Bargain hunting was to the fore in almost all asset classes last week as indications that the Fed rate hike might not take place this calendar resulted in a surge in risk appetite.
This made money move out of dollar-denominated assets to other asset classes, including emerging market equity and commodities.
The Sensex and the Nifty too surged with the rising tide of optimism. Both the benchmarks surpassed key resistances to gain around 3 per cent. The short-term trend has turned positive with this rally. But the moot question is, how far can this rally go?
The upcoming earnings season is not going to be too cheerful with the possibility of a flat revenue growth and slight contraction in earnings in the September quarter.
With the earnings growth of the Sensex and Nifty for FY16 set to be adjusted lower, to single digits, there isn’t too much of room for stocks to move higher in the near term, given the current valuations.
The ongoing momentum could lift stock prices a little higher from here, but investors need to be on the watch for sudden reversals.
The positive is that this rally raises the floor of the correction considerably. It is likely that a floor is already in place around 25,000 in the Sensex and 7,500 in the Nifty.
The movement of the dollar is key to determining flows into assets of emerging markets. The dollar index lost slightly over a per cent last week. But chart patterns indicate weakness in the coming weeks. This will be conducive to emerging market assets. According to Bloomberg, global funds have invested a net $1.2 billion into the stock markets of Brazil, India, Indonesia, South Korea, Taiwan and Thailand last week.
Foreign portfolio flows have turned positive in October with foreign investors bringing in a quarter million dollars so far.
These will be closely tracked over the coming weeks to see if this buying fervour continues. Consumer and wholesale price inflation data that is set for release this week will also influence market’s direction.
Nifty (8,189.7) The Nifty managed to hit 8,180 on Tuesday, but spent the next four sessions in a tantalising sideways move.
The week ahead: The short-term oscillators are losing momentum. That the nifty has managed to move above the 50-day moving average is however a positive.
This is the third part of the move that began from the 7,539 low.

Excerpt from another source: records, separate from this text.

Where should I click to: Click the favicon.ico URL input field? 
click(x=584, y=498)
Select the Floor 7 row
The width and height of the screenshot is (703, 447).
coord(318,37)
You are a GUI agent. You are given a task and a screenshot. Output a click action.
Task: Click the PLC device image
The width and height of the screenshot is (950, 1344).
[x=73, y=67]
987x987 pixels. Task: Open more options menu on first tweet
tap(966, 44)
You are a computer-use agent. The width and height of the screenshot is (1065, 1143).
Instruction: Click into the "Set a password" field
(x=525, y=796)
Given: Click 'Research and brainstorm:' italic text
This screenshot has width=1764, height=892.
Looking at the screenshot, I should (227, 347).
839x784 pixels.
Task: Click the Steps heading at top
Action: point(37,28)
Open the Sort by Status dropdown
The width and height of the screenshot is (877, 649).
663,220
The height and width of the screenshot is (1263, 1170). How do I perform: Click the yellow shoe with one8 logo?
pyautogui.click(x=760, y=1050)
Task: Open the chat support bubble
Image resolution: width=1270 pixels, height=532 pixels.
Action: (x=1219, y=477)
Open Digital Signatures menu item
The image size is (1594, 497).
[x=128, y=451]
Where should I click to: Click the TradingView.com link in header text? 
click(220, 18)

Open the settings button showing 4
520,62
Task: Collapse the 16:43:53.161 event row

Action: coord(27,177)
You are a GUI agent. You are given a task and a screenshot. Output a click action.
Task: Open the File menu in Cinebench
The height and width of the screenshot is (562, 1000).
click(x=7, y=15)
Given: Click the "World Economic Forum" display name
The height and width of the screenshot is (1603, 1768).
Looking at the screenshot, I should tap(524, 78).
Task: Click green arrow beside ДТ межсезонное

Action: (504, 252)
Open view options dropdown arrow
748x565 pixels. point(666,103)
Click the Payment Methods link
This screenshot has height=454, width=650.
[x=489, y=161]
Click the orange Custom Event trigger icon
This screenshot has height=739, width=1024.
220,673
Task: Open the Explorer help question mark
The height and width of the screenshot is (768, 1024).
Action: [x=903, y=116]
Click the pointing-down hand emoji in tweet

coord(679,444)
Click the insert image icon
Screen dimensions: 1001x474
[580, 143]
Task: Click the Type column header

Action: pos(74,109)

Targets for this uptrend are at 8,207 and 8,404.
The Nifty is near the first target now. This is a strong resistance zone and reversal from here can pull the Nifty lower to 7,972 or 7,812. Short-term investors can buy in dips as long as the index trades above the first support.
Strong break beyond 8,225 will bring the next target at 8,400 into play. We need a close above this level to signal a reversal in the medium-term downtrend. Presence of the 200-day moving average at this level adds to the significance of this level.
Medium-term trend: The medium-term outlook stays bearish. The move last week seems to signal that the uptrend from 7,539 is a pull-back in the medium-term downtrend.
A pull-back of the correction, that is on since the 9,119-peak, will have the targets of 8,242, 8,326 or 8,500.
The extent of the pull-back will determine the trajectory of the Nifty for the rest of this calendar.
Sensex (27,079.5) The rally in the Sensex in the first half of the week took the index beyond the 27,000 level.
The week ahead: The third leg of the move that began from the 24,833 low in the Sensex can take the index to 27,000 or 27,525. In other words, the index faces resistance at the current levels. Reversal from here can take it to 26,317 or 25,761 in the coming sessions. If the index rallies from these levels, next targets are 27,415, 27,525 and 27,714.
Bank Nifty (17,590) The CNX Bank index is currently poised at an important medium term resistance at 17,730. Downward reversal from this level will mean that the index can move lower to 17,039 or 16,500 in the days to come.
Fall below 16,500 will drag the index to 15,762.
Conversely, if the index continues to move up, it can touch 18,329 or 18,928.
Global cues Global benchmarks recorded a smart reversal last week. Many benchmarks managed to reverse an ongoing downtrend to close strongly higher.
The DJ Euro STOXX 50, for instance, gained over 5 per cent and the morning star formation in the weekly chart signals the possibility of a reversal in the medium-term trend.
The Dow’s strong showing last week implies that the up-move that began from the August lows is in its third leg.
This move now has the target of 17,260 and 17,504.
The index will have to move beyond 17,500 to signal that the medium-term trend has reversed.
The recovery in crude oil also lent to the cheer in the market. But the commodity faces immediate hurdle at $53.
The area between $50 and $53 needs to be surpassed before the commodity can move to the band between $60 and $62.
That is likely to be the ceiling for crude, at least for the next 12 months. The floor is likely to be at $38, the recent low.